As an academic, I have always thought that you had to be crazy to want to go into academia. The benefit is that you get to do what you love, whereas the downside is that you are overworked, not paid well, and have to deal with aggressive alpha males who are the best adapted to surviving this crazy system.
So yes, if you mistakenly thought that becoming an academic would be just like getting a "normal job" then of course you might want to be #leavingacademia.
Someone recently told me the story of a department chair saying "Why should you expect to get paid more when you would do the same work for even less ?" And it is true: I am that person, and I am not normal. I knew that from the beginning. But just because it has always been like that doesn't justify that we should continue with our cherished traditions.
@mrak My answer: "Because I deserve to be remunerated not only for the work but also for the experience that I garnered which allows me to do the work effectively"
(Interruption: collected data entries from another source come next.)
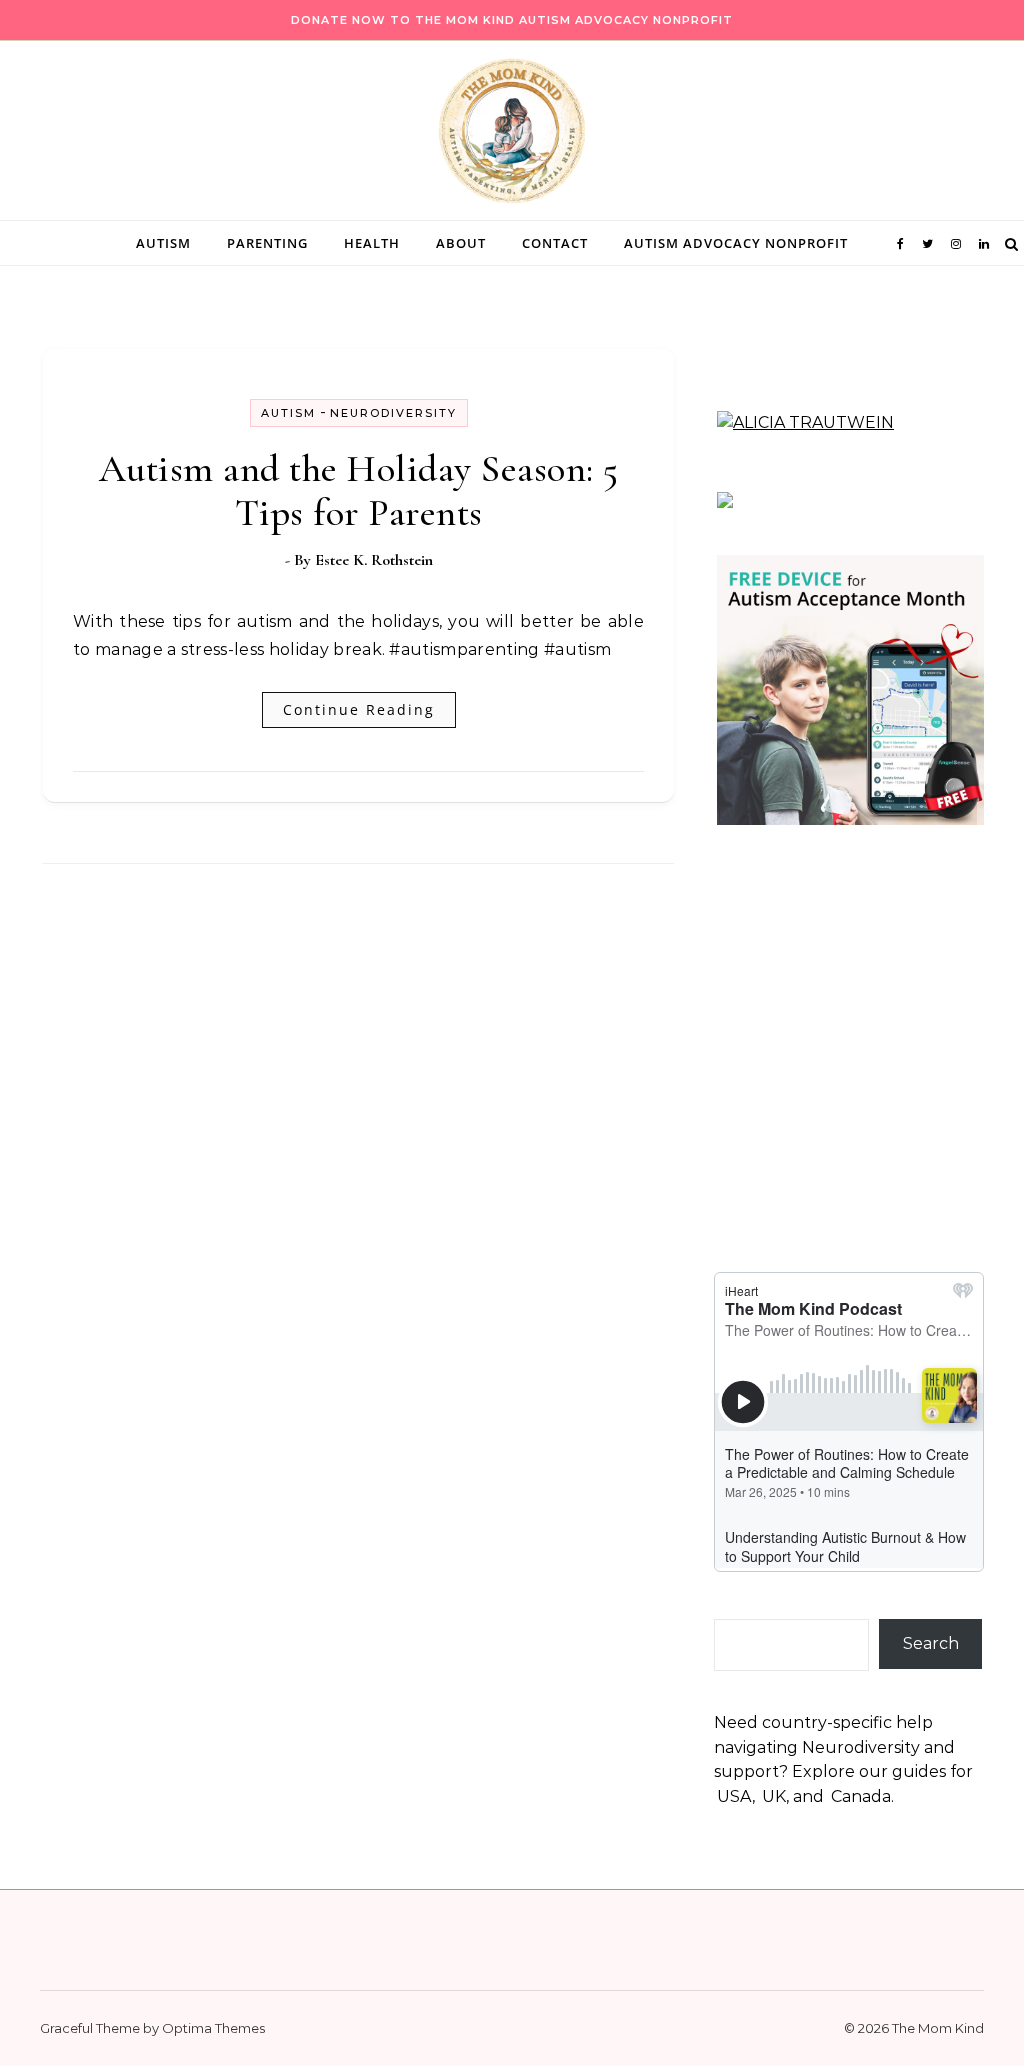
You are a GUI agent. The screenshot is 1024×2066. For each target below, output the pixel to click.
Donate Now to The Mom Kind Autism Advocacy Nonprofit (512, 20)
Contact (555, 243)
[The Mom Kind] (512, 136)
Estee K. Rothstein (374, 560)
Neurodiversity (393, 413)
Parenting (267, 243)
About (461, 243)
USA (734, 1796)
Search (931, 1643)
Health (372, 243)
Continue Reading (359, 709)
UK (774, 1796)
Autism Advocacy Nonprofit (736, 243)
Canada (861, 1796)
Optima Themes (213, 2028)
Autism (163, 243)
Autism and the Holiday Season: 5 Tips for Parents (359, 491)
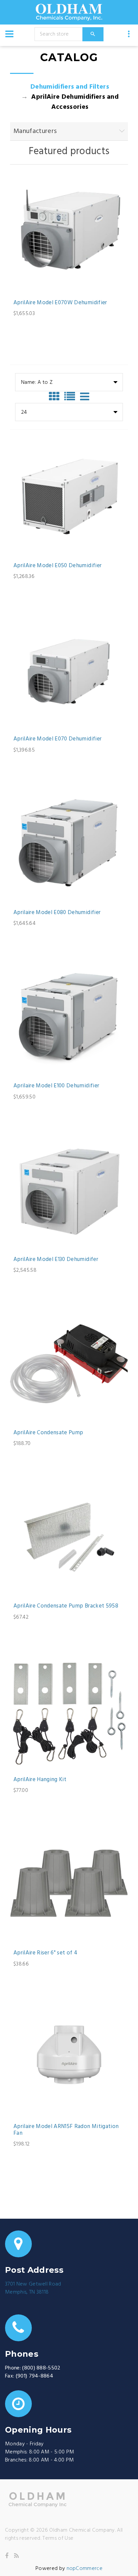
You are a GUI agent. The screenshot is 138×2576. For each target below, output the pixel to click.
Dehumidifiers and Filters (69, 87)
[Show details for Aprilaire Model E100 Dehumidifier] (69, 1017)
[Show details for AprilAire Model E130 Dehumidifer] (69, 1190)
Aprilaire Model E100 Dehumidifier (56, 1086)
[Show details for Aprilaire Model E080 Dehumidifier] (69, 843)
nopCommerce (85, 2568)
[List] (71, 396)
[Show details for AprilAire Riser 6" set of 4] (69, 1884)
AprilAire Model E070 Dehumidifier (57, 739)
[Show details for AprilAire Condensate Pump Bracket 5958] (69, 1537)
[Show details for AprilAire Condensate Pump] (69, 1364)
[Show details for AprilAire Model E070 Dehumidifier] (69, 670)
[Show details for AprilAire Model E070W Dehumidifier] (69, 234)
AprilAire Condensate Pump (48, 1433)
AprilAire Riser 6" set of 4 (45, 1953)
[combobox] (69, 382)
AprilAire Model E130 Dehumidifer (55, 1259)
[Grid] (56, 396)
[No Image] (84, 396)
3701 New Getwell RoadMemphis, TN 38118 (33, 2288)
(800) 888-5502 (41, 2368)
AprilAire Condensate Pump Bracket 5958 (65, 1606)
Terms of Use (58, 2538)
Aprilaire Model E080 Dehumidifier (56, 912)
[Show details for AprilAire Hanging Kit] (69, 1711)
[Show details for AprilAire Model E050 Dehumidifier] (69, 497)
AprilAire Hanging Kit (39, 1779)
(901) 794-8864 (34, 2376)
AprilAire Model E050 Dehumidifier (57, 565)
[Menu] (9, 34)
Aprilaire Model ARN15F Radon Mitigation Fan (66, 2130)
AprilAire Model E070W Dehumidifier (60, 303)
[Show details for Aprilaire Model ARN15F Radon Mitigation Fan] (69, 2057)
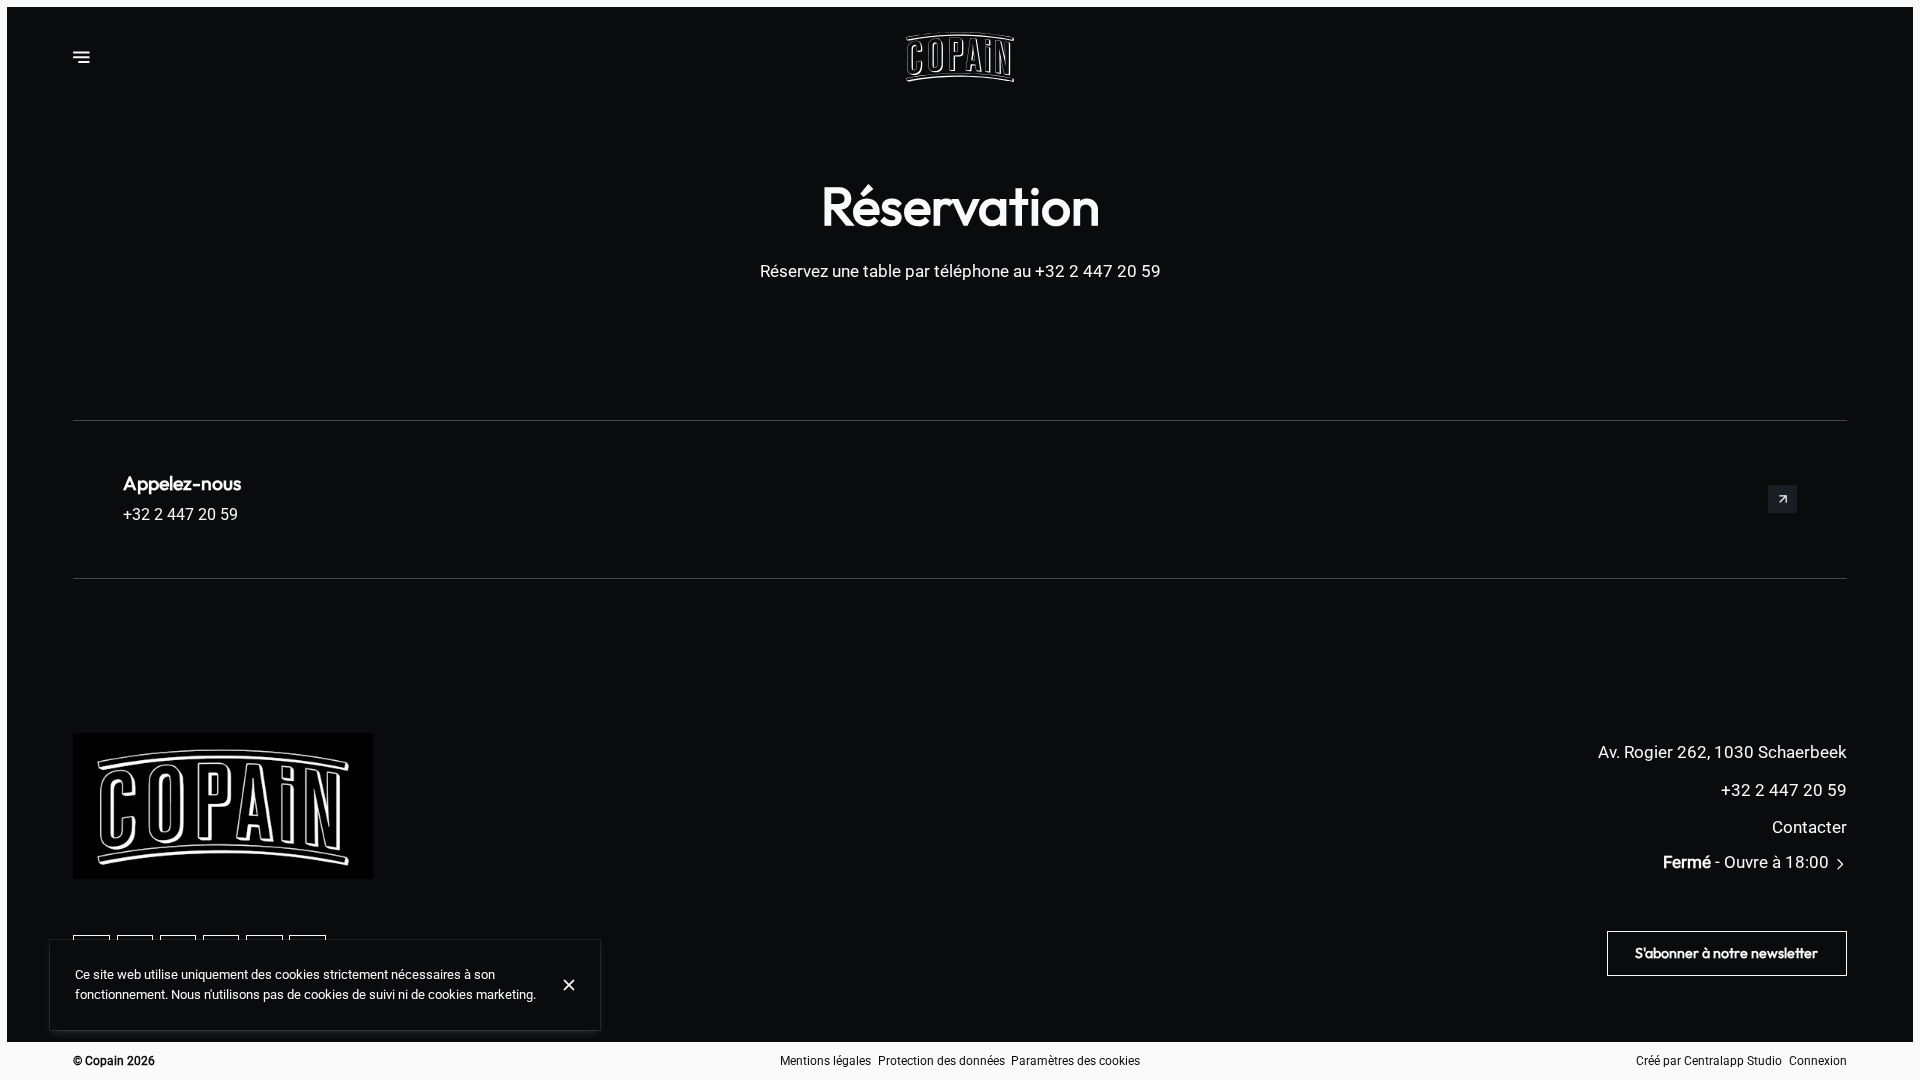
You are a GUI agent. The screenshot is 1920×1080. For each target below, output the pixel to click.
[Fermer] (569, 985)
@mrak What that department chair is saying is that all that corporate speak about caring about employees and being a family is all made up to make you feel complacent and obligated, and they'll rip you off and even potentially dump you if you expect to be treated with even the most basic modicum of respect. You're a cog in their machine, and that's it. If they're expecting more from you than what they're paying you to do, then you're being taken advantage of. That's it.
My dreams of working in academia died quickly one year into grad school. I got one solid whiff of the stuffiness and backstabiness and just walked away.
My parents were professors and teachers. I'm sad to have never gone into academia, but it's just not worth getting into anymore. Especially in humanities (oh, the humanities!)